Exhibits of the National Law Enforcement Museum: To Serve and Protect
After visiting the main theater and watching a film introduction to the Museum’s story, visitors can choose to explore several different exhibits. Right outside the theater is an area called To Serve and Protect. Like the main theater, this exhibit space is a point of connection between law enforcement and the visitor. The stories told here will allow visitors to explore and better understanding how law enforcement in America works and how large and small acts of policing affect individuals, communities, and the nation. It also provides a forum where visitors’ opinions, experiences, and ideas about law enforcement can be shared.
Visitors might begin their experience by taking a seat at the To Serve and Protect media display for which the entire area is named. Four to six monitors show a narrated, six-segment audiovisual presentation which runs on a loop. Each segment focuses on a single event—an emotional and compelling story that is told from the viewpoint of officers, victims, and bystanders involved in each incident. The selected events will concretely illustrate the jobs that officers do and, most importantly, how their actions affect the communities in which they work. One of the stories will relate to the U.S. Park Police Eagle One Bell helicopter hanging above, which was used to rescue the victims of the 1982 Air Florida Flight 90 crash into the Potomac River in Washington, D.C.
Complementing To Serve and Protect is an interactive media installation titled The Web of Law Enforcement. Visitors can interact with a ten foot-wide touchscreen to learn about the process of law enforcement in America and how the over 18,000 agencies interact to keep society safe. A small text message instructs visitors to select one of the passing crime icons. When they do so, they activate the portion of the web nearest them, and a small text box with an image pops up.

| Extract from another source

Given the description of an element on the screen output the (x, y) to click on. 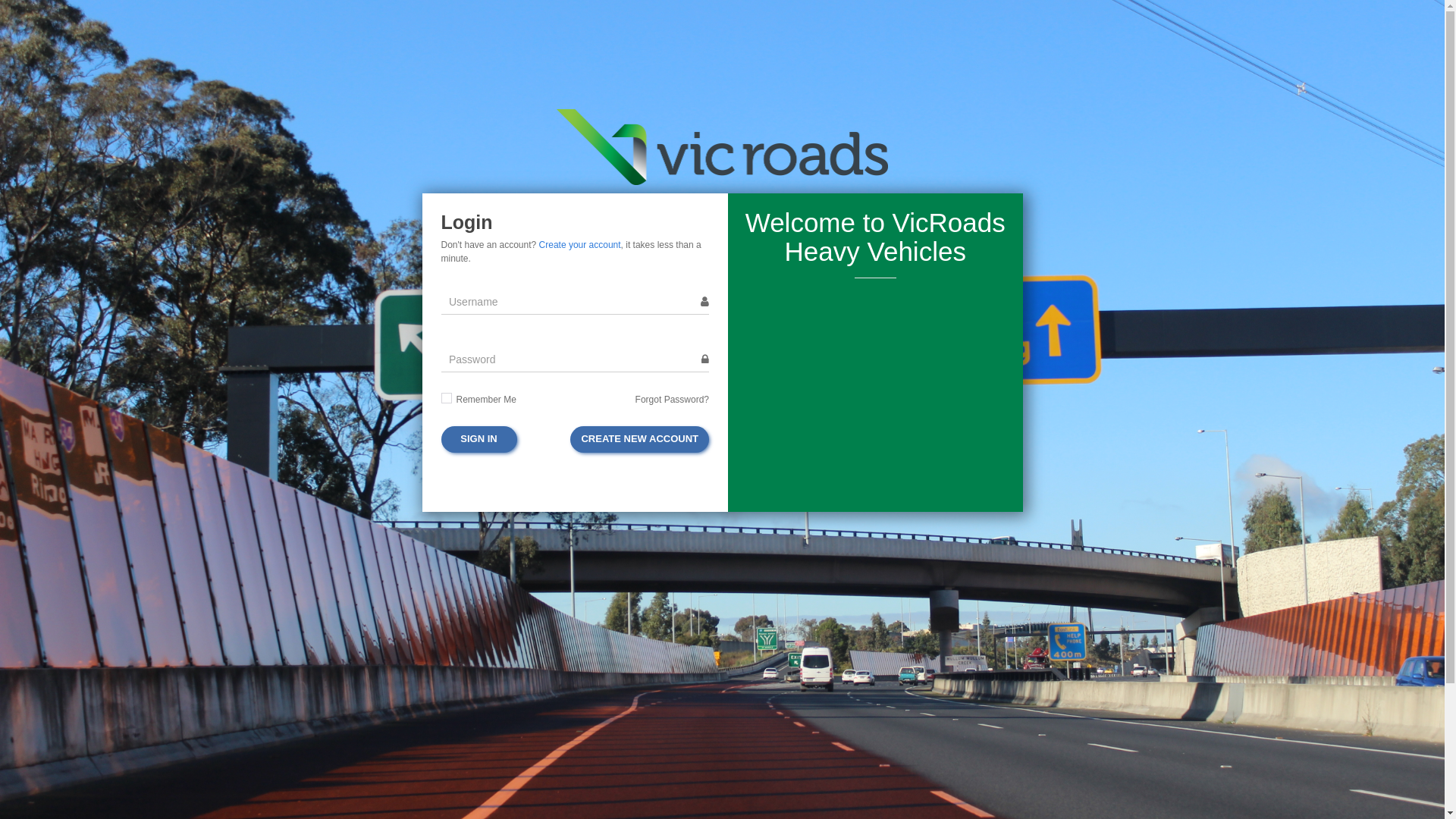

The pop-up window contains a brief description of an actual crime and law enforcement’s initial response to it. Visitors can then follow the trail of that crime through the web and see how other agencies were brought into the investigation, arrest, trial, and imprisonment.
Nearby, visitors can access one of two identical computer kiosks that contain information about every department and agency in the United States. They can look up agencies in their hometown or state or agencies across the country at the local, state and federal levels.
Visitors are also invited to make their own connections to the museum and the stories it tells. At a feedback station, visitors can share their beliefs about and experiences with law enforcement, which will help to foster a constructive dialogue between the community, law enforcement, and the Museum. Selected comments will be posted for all to see.